Miami Heat's Chris "Birdman" Andersen
On January 20, 2013, the Miami Heat signed unrestricted free agent Chris "Birdman" Andersen to a 10-day contract.
After being waived by the Denver Nuggets on July 17, 2012, Andersen re-entered the league with the Heat from the unemployment ranks. He'd sign another 10-day contract on January 30 before inking a deal that kept him in Miami for the duration of the season on February 9.
As the Heat attempt to three-peat in 2014, they will enter the summer with approximately $75.5 million in guaranteed salary. The only free agents they are in a position to target are those, like Birdman, who could be signed for a similar price of $1 million annually or less.
This list is ranking those potential bargain-bin free-agent options in terms of financial fit and projected impact in 2014.
Cleveland Cavaliers' Daniel Gibson
Shooting Guard/Point Guard
The Miami Heat hold a team option on Mario Chalmers in 2013-14 for $4 million. If his option is picked up, the $75.5 million the Heat currently owe in guaranteed salary quickly approaches $80 million.
With luxury tax penalties set to increase, Miami may be forced to let Chalmers walk in favor of a bargain-bin option at the backup point guard spot.
In a scenario where Norris Cole steps into the starting role, Daniel Gibson is an unrestricted free agent who could potentially be acquired for $1 million or less in 2013-14 to provide depth in the backcourt.
Playing alongside LeBron James in Cleveland, however, Gibson proved his ability to knock down big shots.
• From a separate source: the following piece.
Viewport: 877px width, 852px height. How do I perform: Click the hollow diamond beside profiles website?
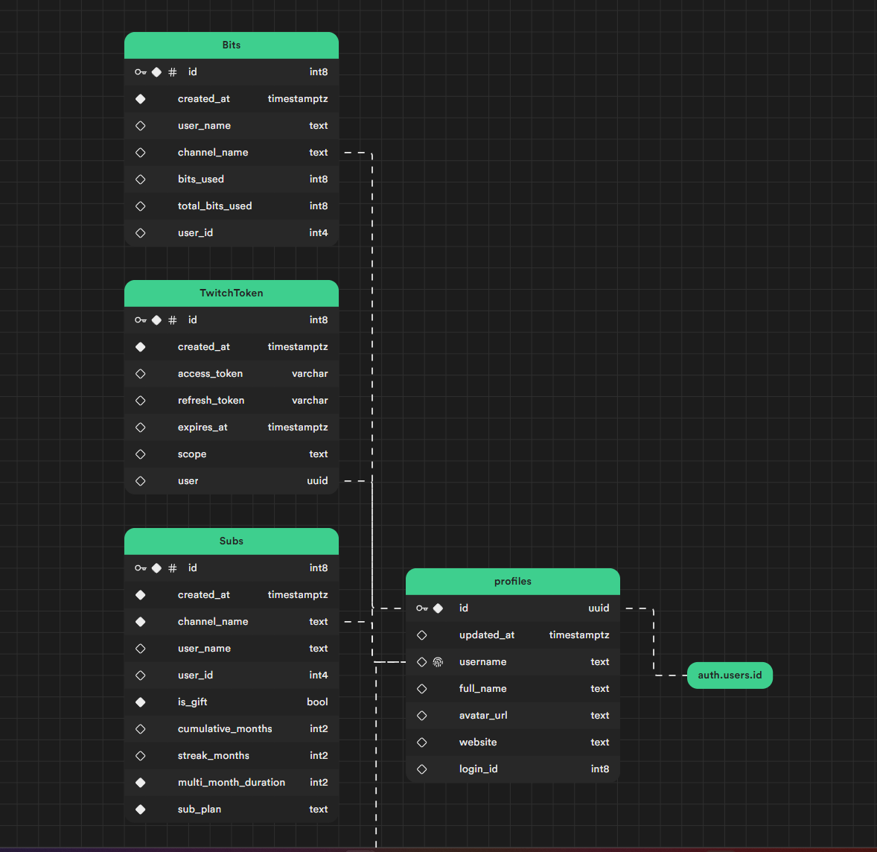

His ties to James, along with the playoff experience he's had earlier in his career, could make Gibson an inexpensive replacement for Chalmers.
Toronto Raptors' Sebastian Telfair
Sebastian Telfair didn't live up to the hype and expectations surrounding his jump from high school to the league in 2004.
Despite that, however, he is still a 28-year-old point guard with nine years of NBA experience.
If the Miami Heat decline Mario Chalmers' team option for $4 million, Telfair is an unrestricted free agent who could be acquired inexpensively to spell Norris Cole.
Though he struggled to close out the 2012-13 campaign with the Toronto Raptors, Telfair turned in a solid effort with the Phoenix Suns in 2011-12 relieving Steve Nash. He played in 60 of 66 games that year, averaging 6.1 points and 2.3 assists in 14.9 minutes of work.
Assuming a similar role in the stable, championship environment the Miami Heat organization offers, Telfair—who earned $1.6 million last season—could be a bargain-bin option worth taking a chance on.
Chicago Bulls' Nazr Mohammed
Assuming James and the Miami Heat dismissed any lingering ill-will during the championship celebration that ensued last week, Mohammed is an inexpensive free-agent option worth pursuing.
The 35-year-old, 6'10" center, appeared in 12 postseason games for the Bulls in 2013.
While contributing on the defensive end primarily, Mohammed also shot 51.2 percent in the playoffs and collected 2.7 rebounds in 9.5 minutes per night.
This summer, Mohammed is an unrestricted free agent coming off a season where he earned $1.4 million with the Bulls. He could potentially add interior defense and depth up front for less than $1 million in 2013-14.
San Antonio Spurs' DeJuan Blair
Making the most of his minutes, Blair averaged 6.5 points and 3.3 rebounds on 70.6 percent shooting during 11.3 minutes of work in the series.
He only checked into eight of his team's next 17 games from there, however, averaging 6.3 minutes during the 2013 playoffs in total.
As an unrestricted free agent this summer, Blair is not expected to re-sign with the Spurs. After earning $1 million in 2012-13, though, he could be a bargain-bin option for the Miami Heat.
While providing energy and toughness around the rim, the 24-year-old big would help improve the Heat's rebounding effort specifically. If he is willing to sign with Miami for about the same money he earned this year, it could be an ideal fit for both sides.
Miami Heat's Chris Andersen
Chris Andersen shot 80.1 percent in the postseason for the Miami Heat. He also averaged 6.4 points and 3.8 rebounds in only 15.2 minutes of work on a nightly basis.
During those 20 playoff games, however—more than any statistical contribution—Andersen also provided a defensive toughness the Heat front line simply lacked prior to his arrival.
As a featured member of Miami's supporting cast, the lift Andersen delivered off the bench was ultimately critical in helping the Heat repeat as NBA champions in 2013.
If he is looking for his next contract to be in the $2 million-and-up range, the Heat might not be able to afford Andersen in 2013-14 due to luxury tax implications.
But if the 34-year-old power forward will accept a $1 million deal from the team who helped extend his career, expect the Heat to do everything in their power to bring Andersen back for another season.